La presidenta de México, Claudia Sheinbaum, lanzó una fuerte declaración ante la decisión de la U.S. Department of Transportation (DOT) de revocar rutas de aerolíneas mexicanas y congelar vuelos de carga desde el Aeropuerto Internacional Felipe Ángeles (AIFA). Durante un mensaje oficial indicó que “México no es piñata de nadie” y sugirió que la medida podría responder a “intereses políticos o económicos”, no únicamente técnicos o regulatorios.
Sheinbaum puntualizó que, aunque el gobierno mexicano está dispuesto al diálogo y a colaborar con Estados Unidos en materia aérea y logística, no permitirá que el país sea tratado como “moneda de cambio” o como factor desplazable en una confrontación bilateral.
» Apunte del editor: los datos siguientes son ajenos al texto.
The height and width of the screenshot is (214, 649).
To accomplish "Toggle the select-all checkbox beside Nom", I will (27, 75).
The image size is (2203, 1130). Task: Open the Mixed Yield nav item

Afirmó que la nación ha recuperado “su dignidad y fuerza” con la actual administración, y que seguirá defendiendo los derechos de las aerolíneas mexicanas y los pasajeros.
La mandataria también recordó que México aporta valores, ética y desarrollo que podrían servir de ejemplo incluso para EE.UU., y por ello exigió que no se utilice el nombre del país en campañas políticas externas o como instrumento de presión. La declaración de Sheinbaum llega en un momento de tensión entre ambos países por las medidas restrictivas anunciadas por el DOT, que afectan a compañías como Viva Aerobus, Aeroméxico y Volaris.
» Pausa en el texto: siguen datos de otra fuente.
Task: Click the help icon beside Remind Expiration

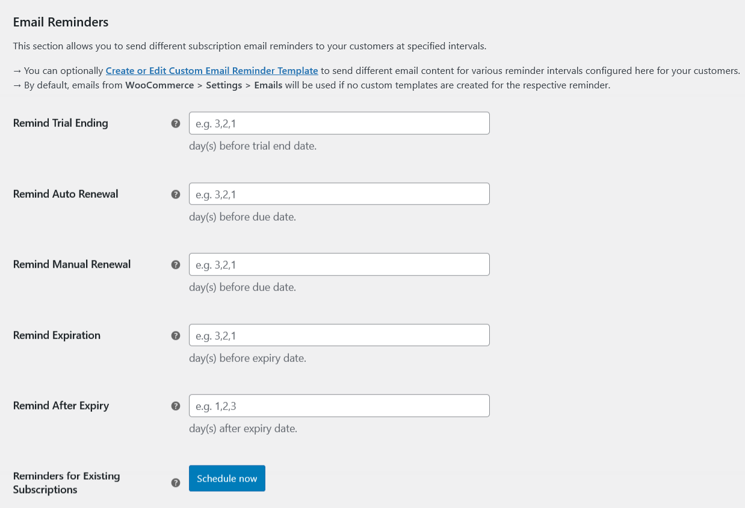Action: (x=176, y=335)
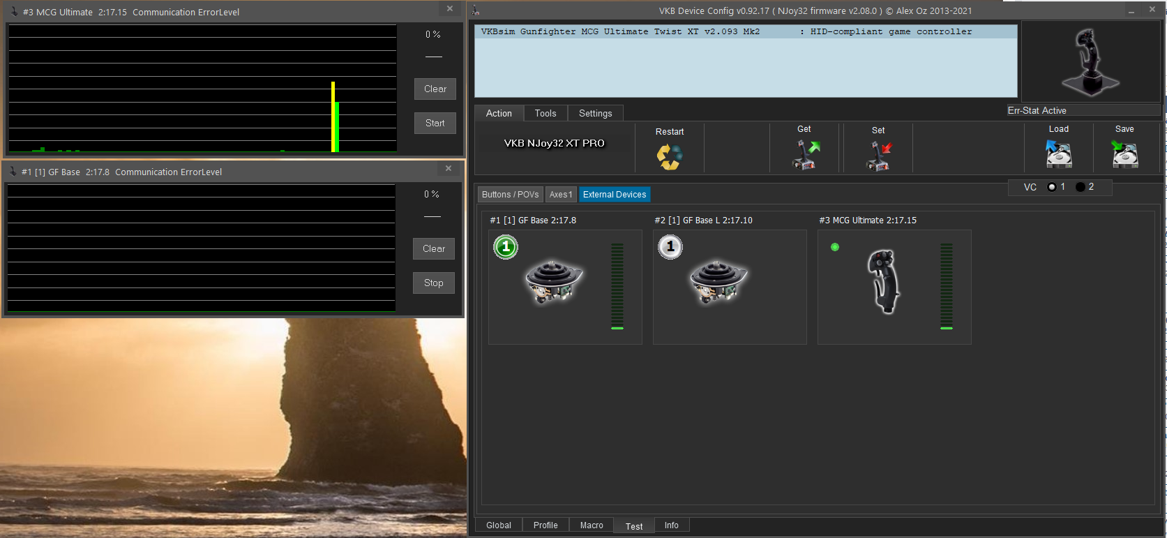Click the Set joystick icon
The width and height of the screenshot is (1167, 538).
pos(878,156)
En este contexto, el gobierno mexicano solicita de inmediato una revisión del caso, un contacto directo con las autoridades estadounidenses y una solución que permita restablecer las operaciones aéreas —y, por ende, la conectividad y el comercio— sin que ello implique ceder el principio de soberanía nacional ni aceptar condiciones impuestas unilateralmente.